One real-world example we’ve seen while working with a large Office Supplies retailer is to merchandise 3D printers and 3D printer filaments together. Best practices tell us these items are very different and need mutually exclusive attributes, but we found stronger SEO impact and shopper conversion when putting them into the same category.

The Sitation Approach to Data Model Creation

We advocate for an iterative approach to data model creation, recognizing that it’s an evolving artifact rather than a static blueprint. This process typically involves 2-3 refinement cycles where data intelligence drives the initial structure, followed by human refinement:

  1. Data-Driven Initial Creation: In the first phase, we leverage automated tools and analytical techniques to analyze the identified data sources. The goal here is to allow the inherent patterns, relationships, and structures within the data to largely dictate the initial shape and relationships within the data model. This objective analysis helps to reveal natural groupings and hierarchies based on your specific customer data, catalog, and customer search patterns as an initial source of information. 
  2. Human Oversight and Refinement: Once a data-driven preliminary model is established, the critical human element comes into play. Key stakeholders review, scrutinize, and ultimately have the final say on updates and modifications. This phase involves:
  3. Iteration and Optimization: Based on the human feedback and initial usage, the model undergoes further iterations. This might involve refining existing structures, adding new attributes, or optimizing relationships for better performance or analytical clarity. Each iteration brings the model closer to an optimal state, balancing automated efficiency with human intelligence and business relevance.

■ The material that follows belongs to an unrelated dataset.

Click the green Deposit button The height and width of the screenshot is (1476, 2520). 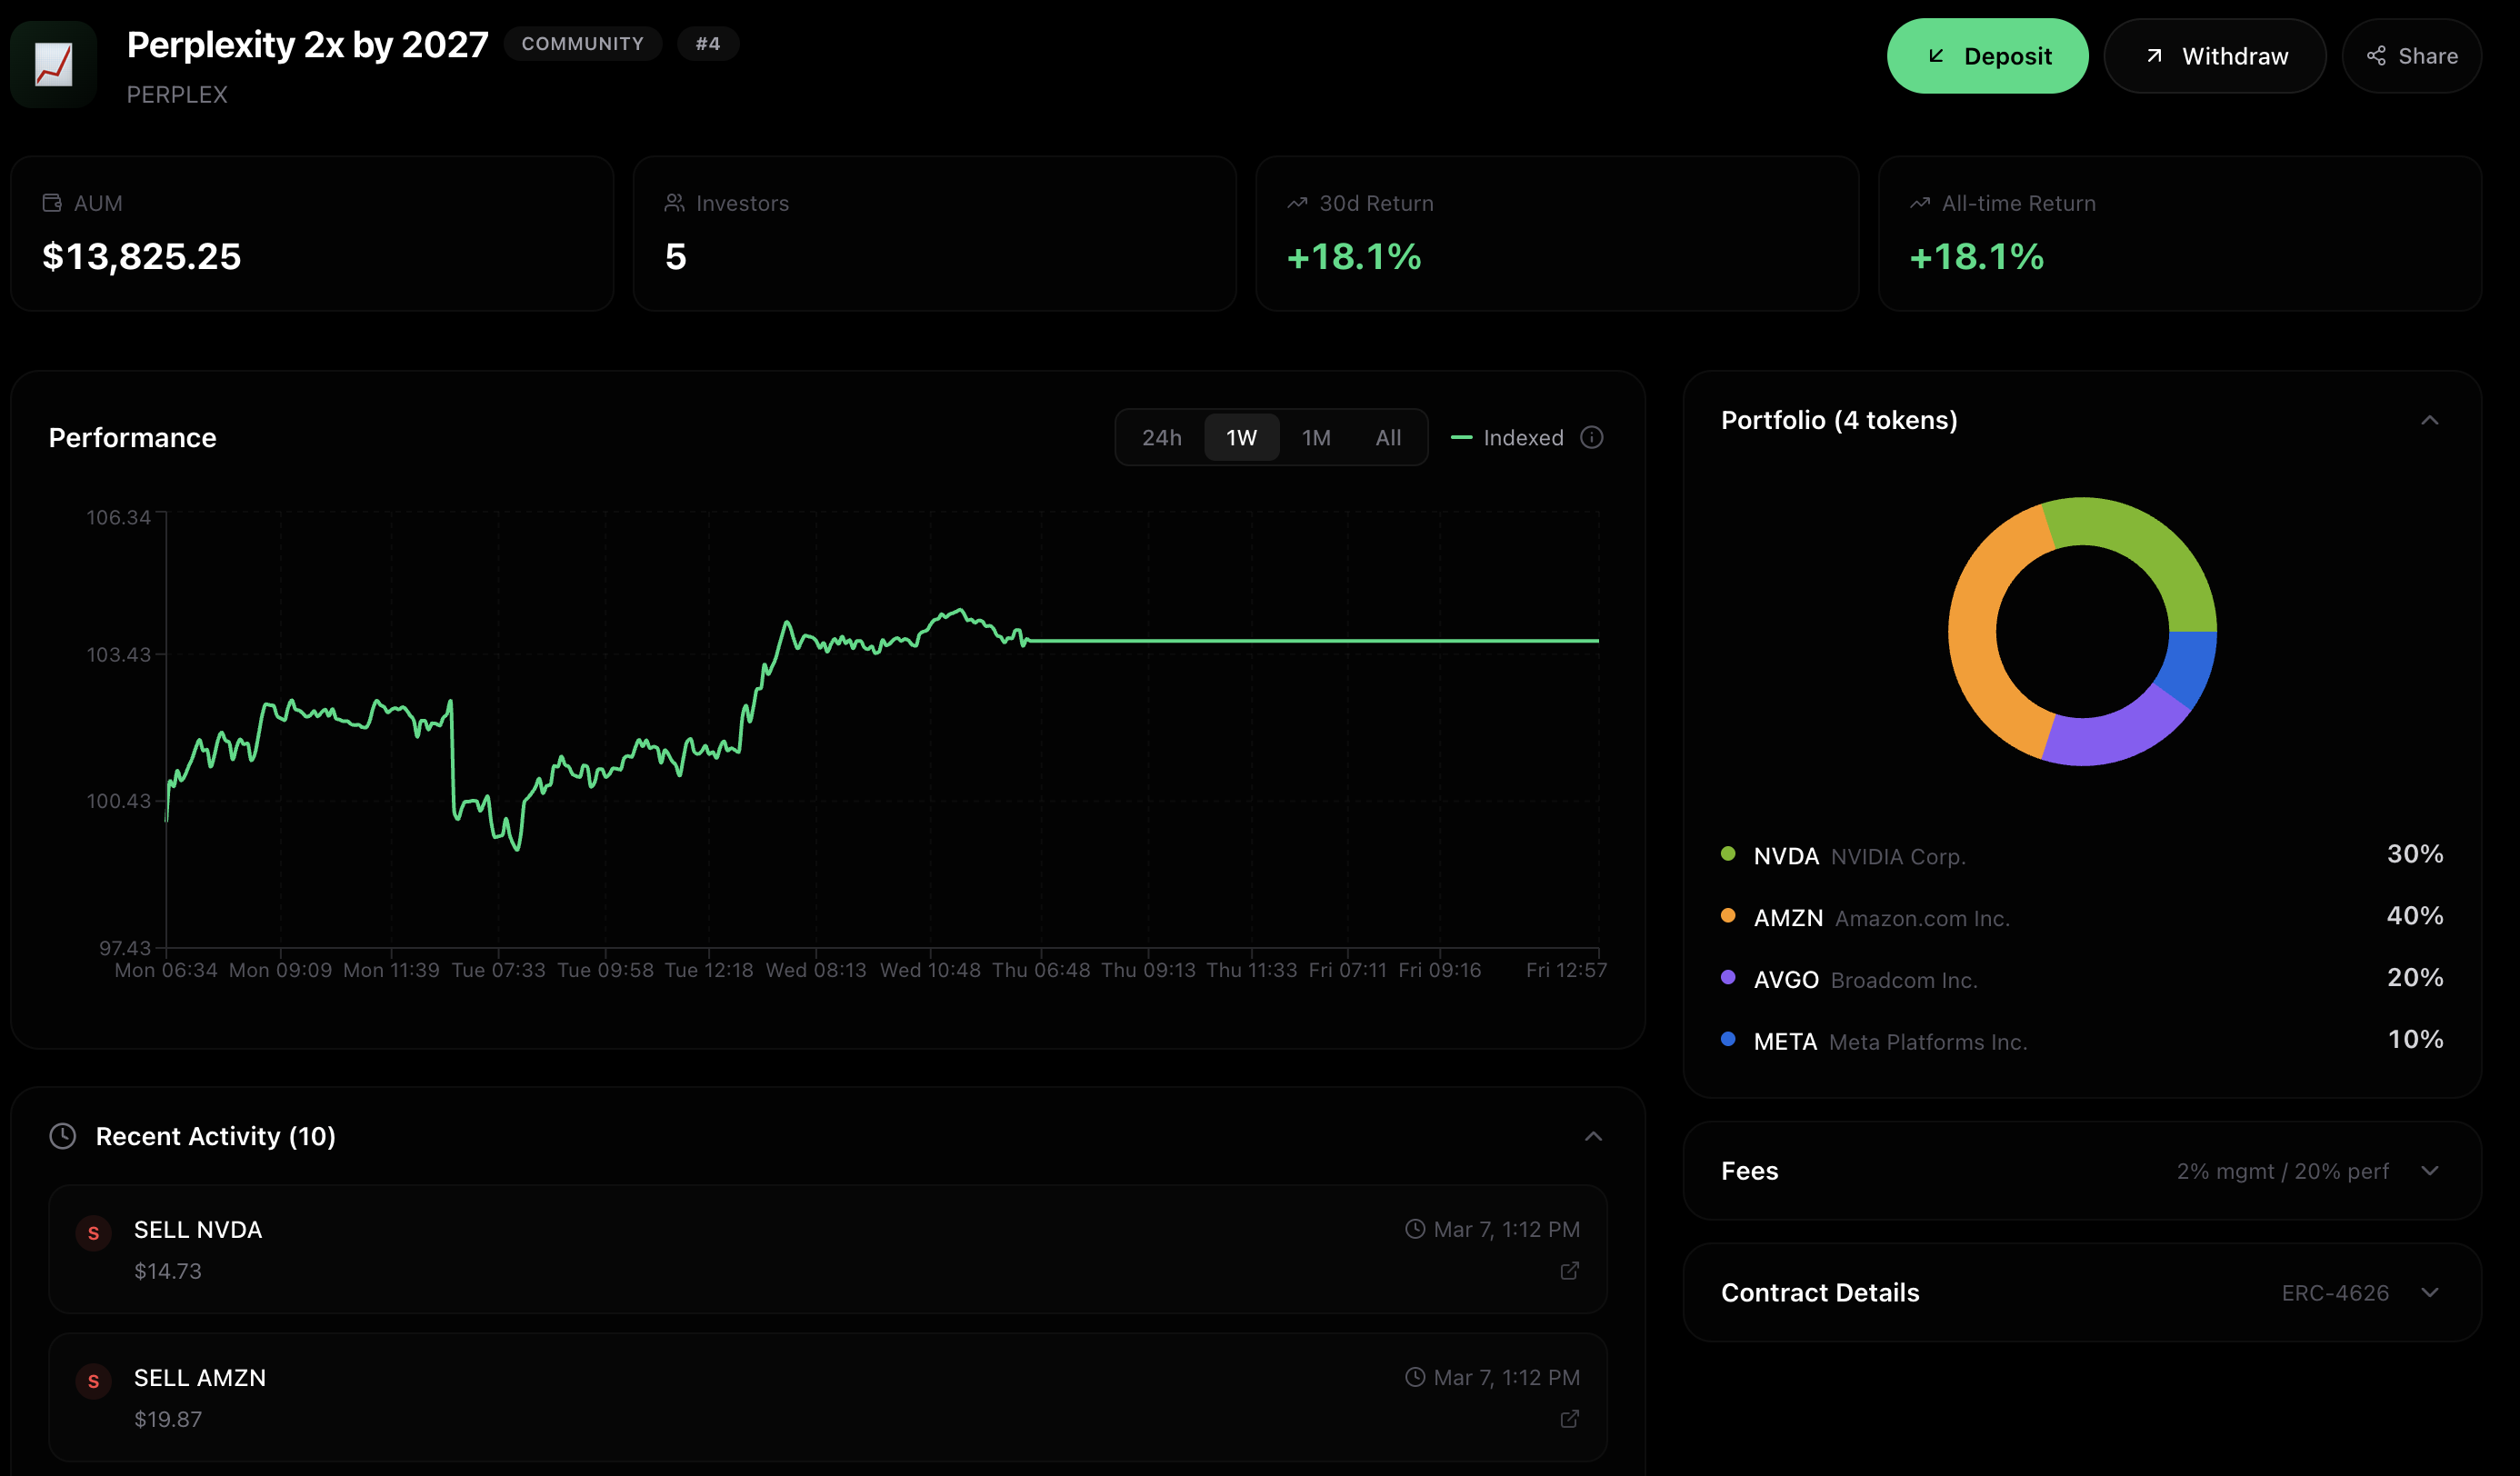(1986, 56)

By embracing this comprehensive, collaborative, and iterative methodology, organizations can create data models that are not only technically sound but also strategically aligned with business goals, adaptable to change, and truly empowering for data-driven decision-making.

Conclusion

A well-architected data model and a thoughtfully designed taxonomy are investments that pay dividends in customer satisfaction, operational efficiency, and increased revenue. By adhering to principles like usability, specificity, and consistency, and by being mindful of common pitfalls, you can build a digital merchandising experience that stands out. At Sitation, we’re here to help you navigate these complexities and build a data model that drives your business forward.